Par Colleen Drobot (15 novembre 2010)



Dernièrement, j’ai lu une étude qui concluait que les nord-américains accordent une grande valeur à l’indépendance. Nous voulons tous que nos enfants grandissent et se tiennent solidement sur leurs deux jambes; qui veut qu’à trente ans, leur enfant habite encore avec eux? Le problème, comme l’explique Dr Neufeld, est que nous ne sommes pas des oiseaux qu’on peut pousser hors du nid. En fait, plus nous poussons nos enfants vers l’indépendance, plus ils se cramponnent, abandonnent ou se tournent vers quelqu’un d’autre pour obtenir de l’aide. Si nous voulons approfondir notre attachement et cultiver leur indépendance, il nous faut d’abord inviter nos enfants à dépendre de nous.


Paradoxalement, lorsque que nous transmettons à nos enfants le message que nous allons prendre soin d’eux, qu’ils peuvent compter sur nous, s’appuyer sur nous, cela leur permet de se détendre et de se sentir bien nourri (encadré, comblé, pris en charge). C’est alors qu’ils commencent à s’aventurer, à essayer des choses par eux-mêmes. Je le constate moi-même quand j’ai un problème comme, par exemple, avec mon ordinateur. Plus mon mari me refuse son aide, plus je me sens impuissante et je veux tout abandonner. Mais quand il s’approche et dit : « Viens, laisse-moi t’aider », je me sens reconnaissante et attachée à lui. Je m’apaise et retrouve ainsi mon énergie et ma confiance pour comprendre les choses par moi-même. Pour que les humains puissent se tenir debout, ils ont d’abord besoin de sentir qu’on prend bien soin d’eux.


J’ai travaillé pour un formidable directeur d’école qui connaissait ce secret. Il nous invitait généreusement à compter sur lui et il soutenait toujours les membres de son personnel. Les enseignants lui étaient attachés et il faisait ressortir le meilleur en chacun de nous. En fait, nous avons travaillé plus fort pour lui que pour n’importe quel autre directeur. Il était un chef d’équipe formidable de qui nous pouvions dépendre. Tous les bons films sur des enseignants illustrent d’ailleurs cette relation d’un professeur qui invite son élève à s’appuyer sur lui jusqu’à ce qu’il soit capable de s’envoler. Nous ne voyons jamais le professeur agir de façon mesquine, disant : « Ne viens pas me demander de l’aide, débrouille-toi! » Au contraire, ces professeurs nous invitent dans leur classe et nous assurent de leur disponibilité. Si nous avons du mal à accomplir une tâche, ils nous transmettent le message : « Je suis là pour toi quand tu en as besoin ».
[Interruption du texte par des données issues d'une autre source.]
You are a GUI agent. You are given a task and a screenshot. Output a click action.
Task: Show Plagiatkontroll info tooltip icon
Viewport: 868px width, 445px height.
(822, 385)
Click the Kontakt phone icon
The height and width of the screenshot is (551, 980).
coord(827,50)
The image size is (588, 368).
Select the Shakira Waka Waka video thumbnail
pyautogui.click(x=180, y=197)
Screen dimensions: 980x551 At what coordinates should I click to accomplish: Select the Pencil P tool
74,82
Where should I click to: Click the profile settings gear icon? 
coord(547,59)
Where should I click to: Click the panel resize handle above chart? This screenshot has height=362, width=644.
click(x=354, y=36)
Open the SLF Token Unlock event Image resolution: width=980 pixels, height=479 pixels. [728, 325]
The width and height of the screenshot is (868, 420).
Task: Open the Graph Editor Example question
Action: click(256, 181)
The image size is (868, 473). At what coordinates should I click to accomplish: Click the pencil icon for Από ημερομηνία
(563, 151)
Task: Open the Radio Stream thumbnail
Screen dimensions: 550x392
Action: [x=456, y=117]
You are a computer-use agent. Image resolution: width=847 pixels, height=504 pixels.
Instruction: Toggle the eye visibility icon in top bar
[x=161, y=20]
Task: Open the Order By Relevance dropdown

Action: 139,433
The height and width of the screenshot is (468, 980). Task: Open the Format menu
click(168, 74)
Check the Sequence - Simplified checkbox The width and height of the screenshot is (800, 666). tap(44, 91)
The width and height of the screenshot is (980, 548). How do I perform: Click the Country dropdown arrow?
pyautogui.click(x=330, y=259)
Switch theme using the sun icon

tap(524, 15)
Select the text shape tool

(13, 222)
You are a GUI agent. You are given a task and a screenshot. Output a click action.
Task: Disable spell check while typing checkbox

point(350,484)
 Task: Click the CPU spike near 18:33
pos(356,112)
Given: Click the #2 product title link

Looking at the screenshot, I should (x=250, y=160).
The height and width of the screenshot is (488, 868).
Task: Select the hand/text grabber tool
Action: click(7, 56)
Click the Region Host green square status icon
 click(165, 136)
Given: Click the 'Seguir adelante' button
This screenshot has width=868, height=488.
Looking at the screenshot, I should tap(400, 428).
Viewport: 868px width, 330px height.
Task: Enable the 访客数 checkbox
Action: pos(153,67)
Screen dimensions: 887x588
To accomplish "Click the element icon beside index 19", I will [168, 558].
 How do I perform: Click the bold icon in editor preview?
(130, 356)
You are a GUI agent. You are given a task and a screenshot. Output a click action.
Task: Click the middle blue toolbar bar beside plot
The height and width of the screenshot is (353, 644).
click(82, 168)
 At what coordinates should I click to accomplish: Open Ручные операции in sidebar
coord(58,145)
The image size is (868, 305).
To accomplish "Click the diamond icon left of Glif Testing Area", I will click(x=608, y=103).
Je vérifie la véracité de cette sagesse paradoxale auprès de mes propres enfants. Quand je dis à ma fille : « Tu as du mal avec cette chaussure, laisse-moi t’aider à la lacer », elle veut alors apprendre à lacer ses chaussures elle-même. Quand je dis à mon fils, qui travaille fort pour écrire : « Je vais t’aider, on va écrire une ligne chacun », non seulement est-il reconnaissant, il est d’accord pour essayer plutôt que de se décourager et abandonner. Ce n’est pas qu’un coup de main ne soit parfois moins approprié, ni que nous ne puissions jamais dire : « Non, je ne peux pas t’aider pour le moment. » Pas plus que nous ne devrions nous précipiter pour tout arranger à leur place ou les interrompre quand ils veulent faire quelque chose eux-mêmes. Mais globalement, être généreux dans notre volonté de prendre soin de nos enfants contribue grandement à les aider à murir et à grandir.


Notre confiance dans le processus de développement et dans le fait que nous sommes ce qu’il y a de mieux pour notre enfant les aidera à réaliser leur plein potentiel. Et un jour, si nous avons la chance de vivre longtemps, ils pourraient nous inviter à dépendre d’eux.